---------- Text shown

Over a month ago, the National Privacy Commission (NPC) reported that it was investigating 48 lending companies based on charges of harassment, public shaming, and/or misuse of personal information filed by hundreds of individuals.
According to most allegations, the firms had accessed their borrowers’ contact list and used it for their aggressive—some would argue, unethical—collection practices.
While it refused to identify the erring firms, the Commission promised that the summary hearings relating to the cases could be done in a month’s time and resolved after a couple more.
News about these types of complaints are common today. That there seem to be more of them now may be attributed to the sudden increase in the number of lending companies, particularly those that operate via mobile phone apps.
On the surface, there seems to be nothing wrong with this picture. Giving people more opportunities to raise funds is in sync with the persistent push by the Bangko Sentral ng Pilipinas towards financial inclusion. Many people do not maintain bank accounts, which often makes them ineligible for the loans these institutions offer.
Other lending firms aim to fill that gap. Unfortunately, as with any opportunity out there, risks will always be involved, as well as cases of abuse.
The potential for abuse among lending outfits, especially with respect to their collection activities, is so apparent that the BSP even came out with a specific policy (Circular No. 454) to prohibit what it refers to as “unfair collection practices”. They include:
- use or threat of violence or other criminal means to harm the debtor, including his or her reputation or property
- use of obscenities, insults, or profane language which amount to a criminal act or offense under applicable laws
- disclosure of the names of debtors who allegedly refuse to pay, except when allowed by applicable law or policies
- threatening to take any unlawful action
- communicating (or threatening to) to any person false credit information, including failure to communicate that a debt is being disputed
- making any false representation or using deceptive means to collect a debt, to attempt to collect one, or to obtain information concerning a debtor
- making contact at unreasonable or inconvenient times or hours (i.e., before 6am or after 10pm), unless the account is past due for more than 60 days, or the debtor has given his or her express permission, or if said times are the only reasonable or convenient opportunities for contact
Unfortunately, it turns out this has not deterred lending companies from going to extremes with their collection tactics. And this is why having the Data Privacy Act of 2012 (DPA) around is a good thing.

--------------------

Tasks and exercises
1. Decide whether each statement agrees with the text on lending companies, answering yes or no and quoting the words of the text that settle it: (a) The National Privacy Commission disclosed the names of the firms under investigation. (b) Circular No. 454 counts contact before 6am as an unreasonable time. (c) The Commission was investigating 48 lending companies.
2. In the text on lending companies, which law is described as a good thing to have around?
The data that come next bear no relation to the text on lending companies.

---------- Dataset extract

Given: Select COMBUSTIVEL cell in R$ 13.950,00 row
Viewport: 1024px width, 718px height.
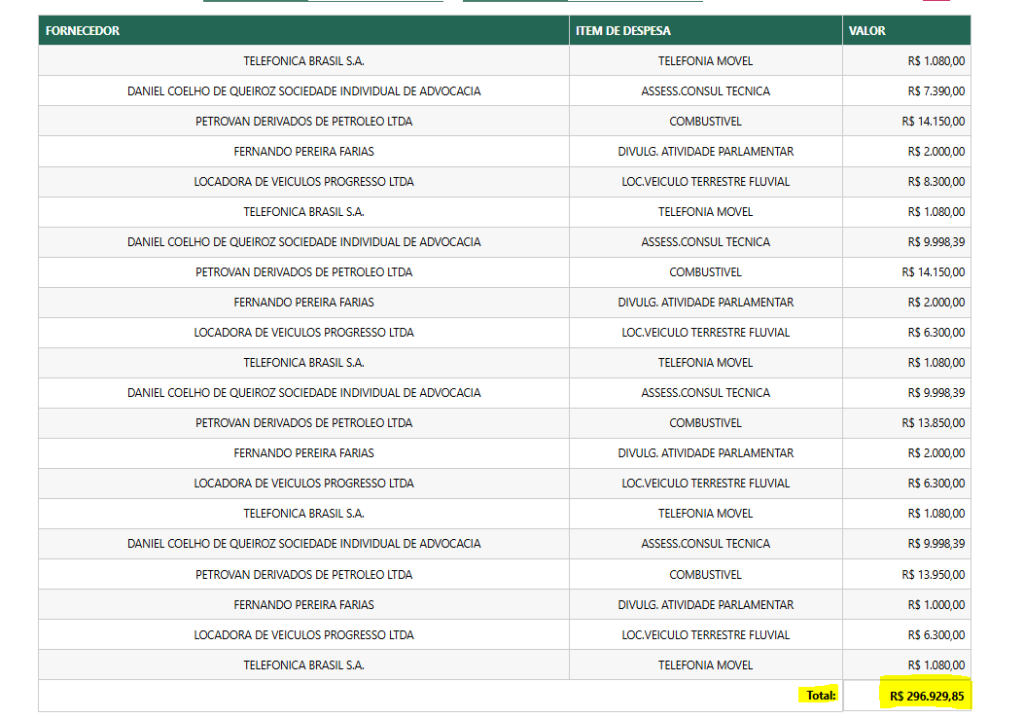Looking at the screenshot, I should click(705, 575).
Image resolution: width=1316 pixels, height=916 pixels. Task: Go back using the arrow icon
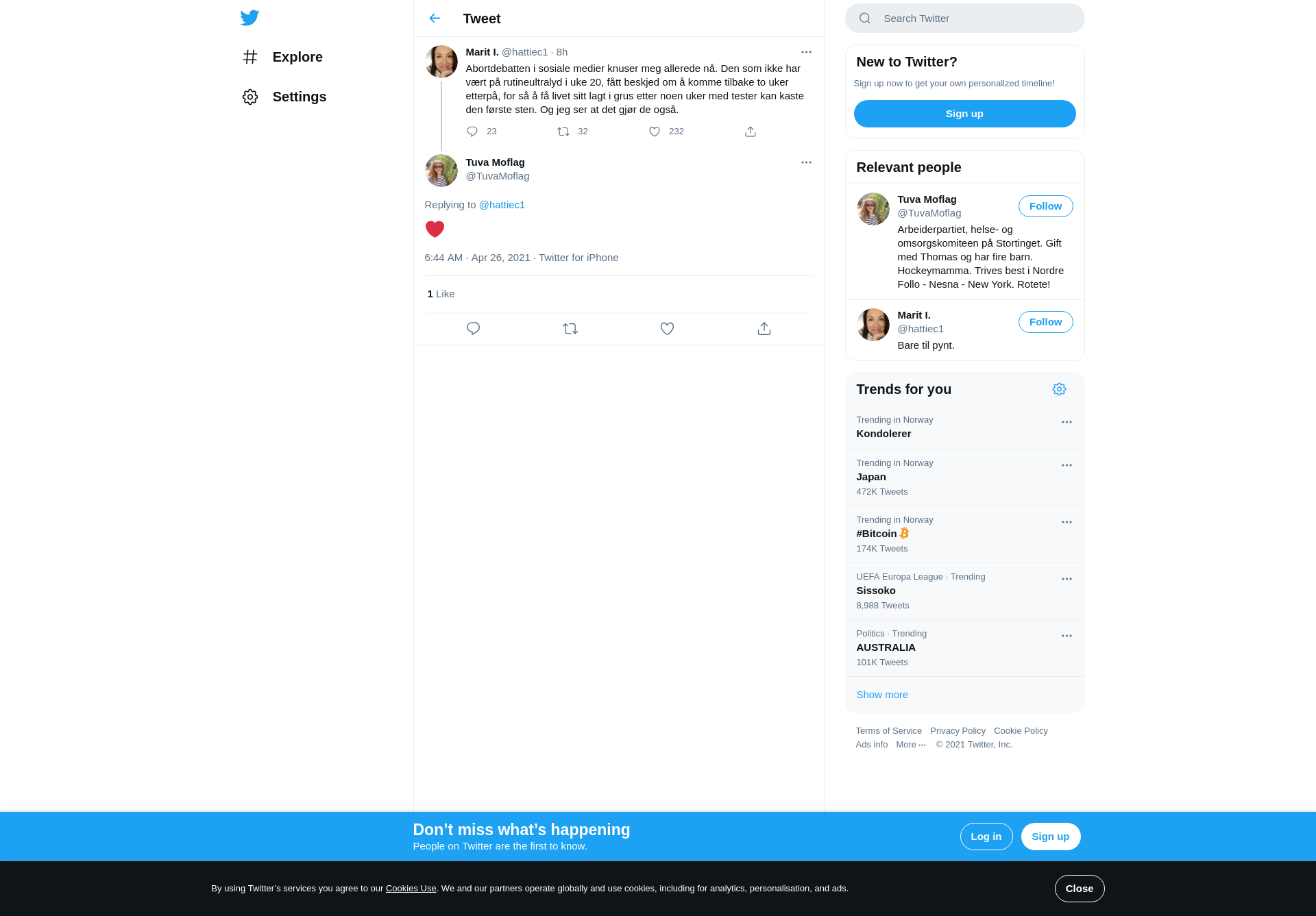tap(435, 18)
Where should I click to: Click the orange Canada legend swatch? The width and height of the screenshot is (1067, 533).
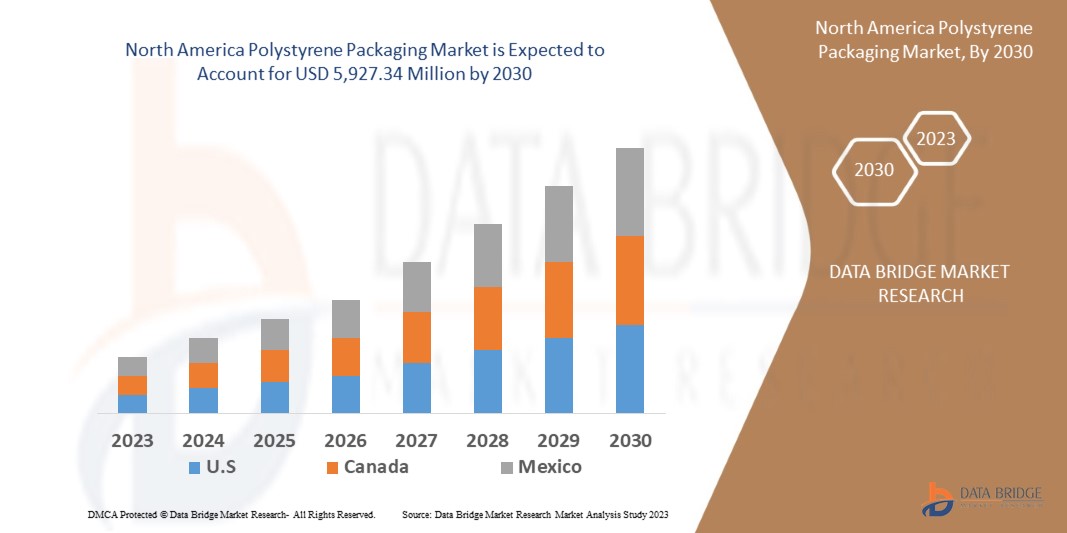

--------------------

Task responses
1.
(a) No: "it refused to identify the erring firms"
(b) Yes: "(i.e., before 6am or after 10pm)"
(c) Yes: "investigating 48 lending companies"

2. The Data Privacy Act of 2012 (DPA).